→ **Records to process**
━━━━
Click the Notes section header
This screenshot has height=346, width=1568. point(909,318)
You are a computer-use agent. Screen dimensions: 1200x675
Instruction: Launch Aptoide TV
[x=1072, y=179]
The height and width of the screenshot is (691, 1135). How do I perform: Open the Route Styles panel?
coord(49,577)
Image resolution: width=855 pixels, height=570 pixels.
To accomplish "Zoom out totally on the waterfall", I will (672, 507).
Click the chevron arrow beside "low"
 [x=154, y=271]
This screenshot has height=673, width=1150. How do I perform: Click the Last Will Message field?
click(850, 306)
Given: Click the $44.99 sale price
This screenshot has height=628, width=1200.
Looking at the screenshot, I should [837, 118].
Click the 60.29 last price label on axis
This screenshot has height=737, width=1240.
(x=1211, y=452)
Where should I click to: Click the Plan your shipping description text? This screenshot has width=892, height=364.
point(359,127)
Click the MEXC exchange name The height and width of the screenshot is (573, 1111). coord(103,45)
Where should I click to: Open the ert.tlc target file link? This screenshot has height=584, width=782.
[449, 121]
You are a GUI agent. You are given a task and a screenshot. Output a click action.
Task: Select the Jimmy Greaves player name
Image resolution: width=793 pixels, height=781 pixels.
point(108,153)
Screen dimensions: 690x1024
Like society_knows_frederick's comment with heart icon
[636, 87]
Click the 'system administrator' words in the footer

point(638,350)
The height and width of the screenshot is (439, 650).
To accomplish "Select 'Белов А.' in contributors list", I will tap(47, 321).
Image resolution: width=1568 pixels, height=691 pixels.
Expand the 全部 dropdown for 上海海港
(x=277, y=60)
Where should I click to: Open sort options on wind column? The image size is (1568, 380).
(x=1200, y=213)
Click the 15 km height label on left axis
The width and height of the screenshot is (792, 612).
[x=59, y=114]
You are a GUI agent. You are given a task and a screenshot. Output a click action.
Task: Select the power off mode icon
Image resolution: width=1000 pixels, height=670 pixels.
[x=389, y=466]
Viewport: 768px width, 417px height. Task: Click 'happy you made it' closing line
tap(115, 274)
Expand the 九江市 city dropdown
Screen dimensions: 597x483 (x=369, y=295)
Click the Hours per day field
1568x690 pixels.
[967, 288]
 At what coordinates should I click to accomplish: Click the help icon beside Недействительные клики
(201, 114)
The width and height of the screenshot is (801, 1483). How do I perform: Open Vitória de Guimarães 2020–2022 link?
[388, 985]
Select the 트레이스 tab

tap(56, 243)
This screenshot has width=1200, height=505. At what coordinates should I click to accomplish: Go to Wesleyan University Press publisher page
━━━━
→ **Work item**
Looking at the material above, count the lines that hold "axis" and give the total alone.

→ **Finished exercise**
2